Saved entries
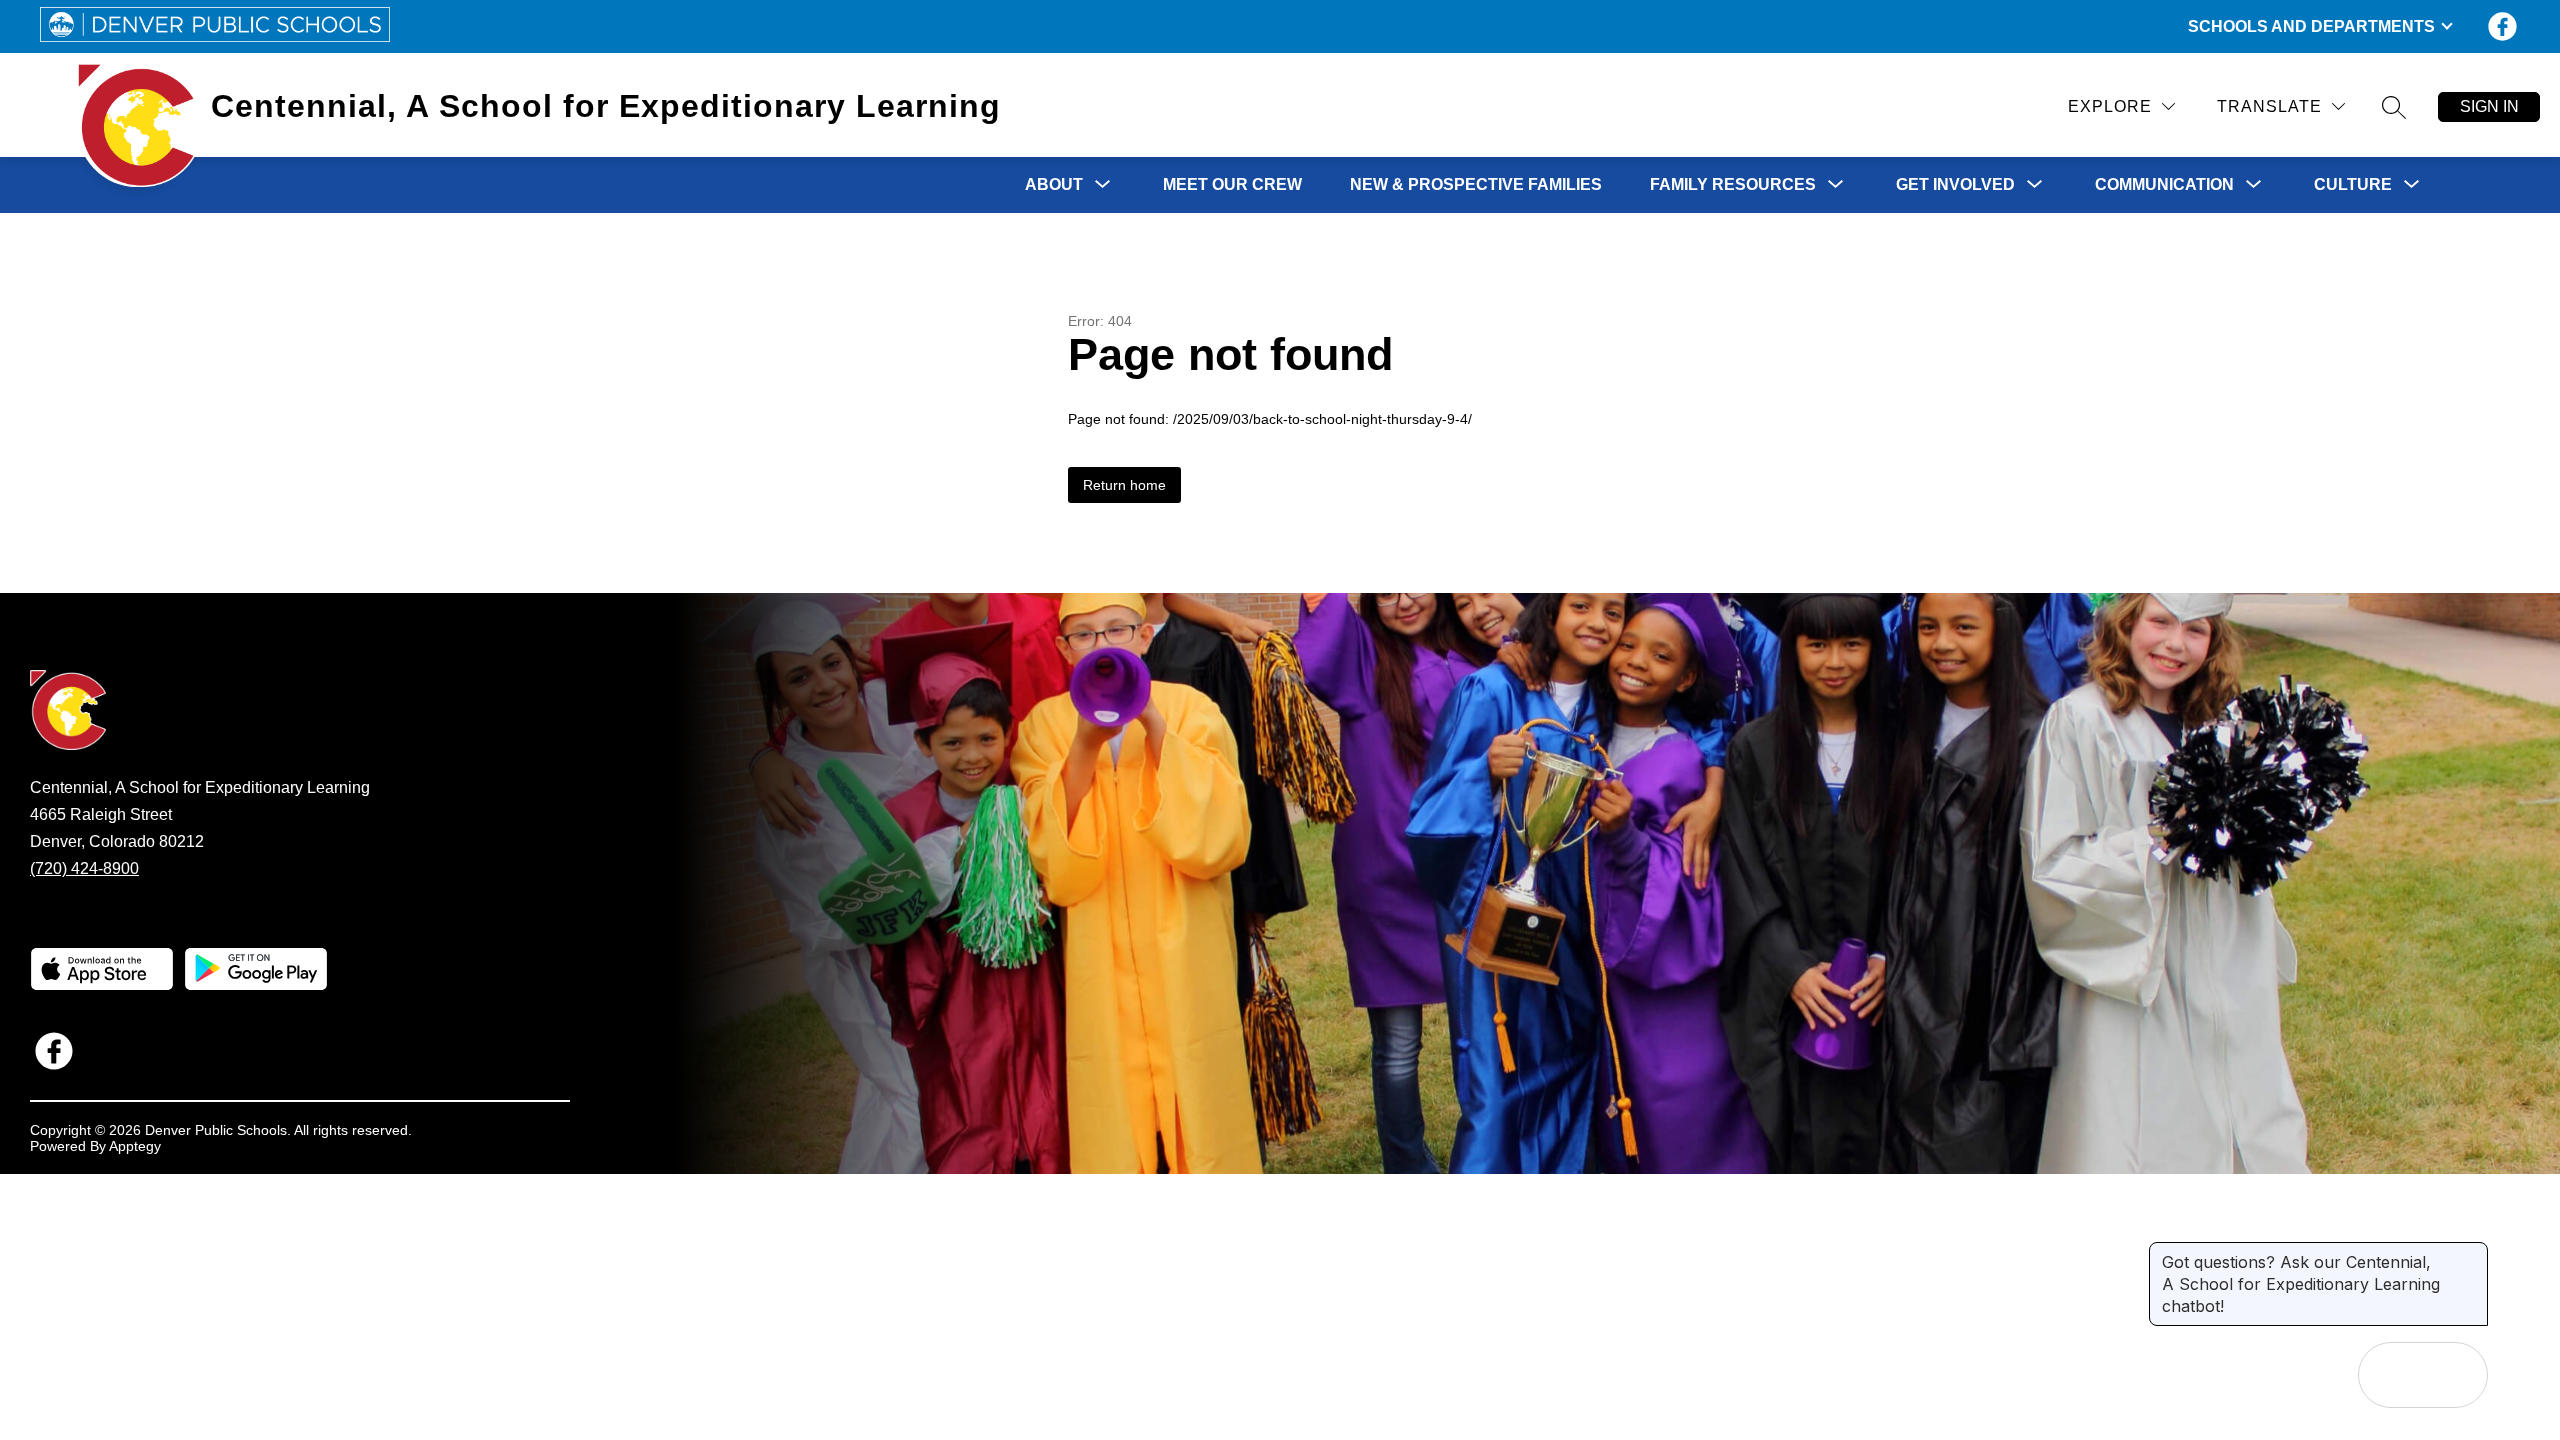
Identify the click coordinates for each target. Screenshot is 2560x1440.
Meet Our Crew (1232, 184)
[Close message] (2472, 1252)
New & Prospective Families (1476, 184)
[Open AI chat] (2455, 1375)
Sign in (2489, 106)
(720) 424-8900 (84, 868)
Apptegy (135, 1146)
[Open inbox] (2391, 1375)
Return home (1124, 485)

■ PROBLEM TO SOLVE: Restate all entries exactly; pictures stay out.

■ SOLUTION TO THIS PROBLEM:
Identify the click coordinates for each target. Screenshot is 2560x1440.
Meet Our Crew (1232, 184)
[Close message] (2472, 1252)
New & Prospective Families (1476, 184)
[Open AI chat] (2455, 1375)
Sign in (2489, 106)
(720) 424-8900 (84, 868)
Apptegy (135, 1146)
[Open inbox] (2391, 1375)
Return home (1124, 485)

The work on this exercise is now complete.